Samedi, la Cour suprême a créé la surprise en suspendant temporairement les expulsions de migrants vénézuéliens vers le Salvador. Cette mesure, jusque-là menée sous une loi d’exception vieille de plus de deux siècles, avait été lancée par l’administration Trump avec l’objectif affiché de lutter contre l’immigration clandestine et les réseaux criminels.
Cette suspension a été décidée malgré l’opposition de deux juges conservateurs. Samuel Alito, dans son opinion dissidente, a critiqué une décision « précipitée », estimant qu’aucun élément concret ne justifiait l’urgence invoquée. Il a mis en doute la menace imminente avancée par les requérants, un point central pour justifier l’intervention de la Cour à ce stade.
Trump contre les juges : la ligne rouge
La riposte de Donald Trump n’a pas tardé. Sur Truth Social, sa plateforme de prédilection, l’ancien président a publié un message rageur le dimanche de Pâques. Il y fustige « les juges faibles et inefficaces », et accuse ses opposants politiques d’ouvrir les portes du pays à des « meurtriers », des « trafiquants » et des membres du gang MS-13. Un discours brut, sans filtre, fidèle à sa ligne habituelle.
Ce n’est pas la première fois que Trump s’en prend à l’institution judiciaire. Mais l’intensité de ses attaques laisse présager une campagne 2024 placée sous le signe du bras de fer avec les juges. Il présente désormais la justice comme un obstacle à la sécurité nationale, une rhétorique qui séduit une frange de son électorat, mais inquiète jusque dans son propre camp.
Une loi d’exception réactivée
Depuis son retour à la Maison-Blanche en janvier, Trump a placé l’immigration illégale en tête de ses priorités. Pour accélérer les expulsions, il a ravivé une loi datant de 1798, conçue initialement pour faire face aux ennemis de l’intérieur en temps de guerre. Cette disposition permet de cibler des étrangers considérés comme une menace sans passer par un procès.
C’est en vertu de cette loi que plus de 250 migrants ont été expulsés vers le Salvador ces dernières semaines. La majorité d’entre eux sont vénézuéliens. L’administration les accuse d’être affiliés à des gangs, sans toujours fournir de preuves concrètes. Leurs avocats dénoncent une chasse aux tatouages : certains migrants ont été arrêtés uniquement en raison de marques corporelles, considérées comme des signes d’appartenance à des bandes criminelles.

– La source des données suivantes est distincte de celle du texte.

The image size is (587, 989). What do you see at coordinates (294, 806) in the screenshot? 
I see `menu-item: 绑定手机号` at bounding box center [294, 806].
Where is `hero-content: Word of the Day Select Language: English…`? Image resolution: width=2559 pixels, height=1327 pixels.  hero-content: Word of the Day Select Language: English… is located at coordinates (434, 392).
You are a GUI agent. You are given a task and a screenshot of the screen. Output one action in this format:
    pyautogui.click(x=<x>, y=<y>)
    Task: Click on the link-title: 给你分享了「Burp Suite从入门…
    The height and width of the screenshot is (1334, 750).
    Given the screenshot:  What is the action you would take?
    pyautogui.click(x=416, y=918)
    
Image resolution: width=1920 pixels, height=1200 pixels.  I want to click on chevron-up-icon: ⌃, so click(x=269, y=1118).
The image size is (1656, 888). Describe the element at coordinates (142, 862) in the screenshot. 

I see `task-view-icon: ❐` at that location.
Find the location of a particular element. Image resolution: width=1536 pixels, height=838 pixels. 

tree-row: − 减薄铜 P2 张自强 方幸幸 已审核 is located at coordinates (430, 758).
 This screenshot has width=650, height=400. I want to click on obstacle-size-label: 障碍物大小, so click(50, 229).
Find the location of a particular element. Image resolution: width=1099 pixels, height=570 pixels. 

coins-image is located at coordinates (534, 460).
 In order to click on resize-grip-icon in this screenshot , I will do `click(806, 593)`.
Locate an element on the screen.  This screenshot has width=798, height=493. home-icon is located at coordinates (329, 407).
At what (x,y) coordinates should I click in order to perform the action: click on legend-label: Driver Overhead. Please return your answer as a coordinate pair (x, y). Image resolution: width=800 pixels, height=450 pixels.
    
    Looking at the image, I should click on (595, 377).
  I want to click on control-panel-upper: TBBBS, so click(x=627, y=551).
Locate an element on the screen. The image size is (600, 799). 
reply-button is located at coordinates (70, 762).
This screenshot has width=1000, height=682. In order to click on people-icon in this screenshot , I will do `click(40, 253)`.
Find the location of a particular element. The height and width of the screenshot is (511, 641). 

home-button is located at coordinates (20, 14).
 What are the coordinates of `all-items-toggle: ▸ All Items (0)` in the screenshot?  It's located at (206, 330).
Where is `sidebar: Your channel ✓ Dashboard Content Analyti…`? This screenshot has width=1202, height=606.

Les voix dissidentes montent
Face à ces expulsions expéditives, les critiques se multiplient. Plusieurs ONG et élus démocrates pointent des dérives graves. La sénatrice Amy Klobuchar parle d’un « basculement vers une crise constitutionnelle ». Selon elle, l’exécutif outrepasse ses pouvoirs en ignorant ouvertement les décisions de justice.
Un autre cas suscite l’indignation : celui de Kilmar Abrego Garcia, expulsé à tort malgré son mariage avec une Américaine. Depuis, il est incarcéré au Salvador. La justice a exigé que les autorités facilitent son retour. Refus catégorique de la Maison-Blanche, qui continue de le qualifier de gangster, sans fournir la moindre preuve. Un acharnement qui illustre, pour ses défenseurs, l’arbitraire de cette politique.
Vers une rupture institutionnelle ?
Chris Van Hollen, sénateur démocrate, s’est rendu en personne au Salvador pour rencontrer Abrego Garcia. De retour à Washington, il a dénoncé une administration qui « piétine les droits fondamentaux » et « menace l’équilibre des pouvoirs ». Il craint que le précédent créé affaiblisse durablement le rôle de la justice dans le système démocratique américain.
En opposant frontalement la sécurité nationale à l’État de droit, Donald Trump rebat les cartes du débat politique. Mais ce pari pourrait se retourner contre lui. En réduisant la justice à un obstacle politique, il expose son administration à une crise bien plus large que celle de l’immigration : une remise en cause des fondements mêmes de la démocratie américaine.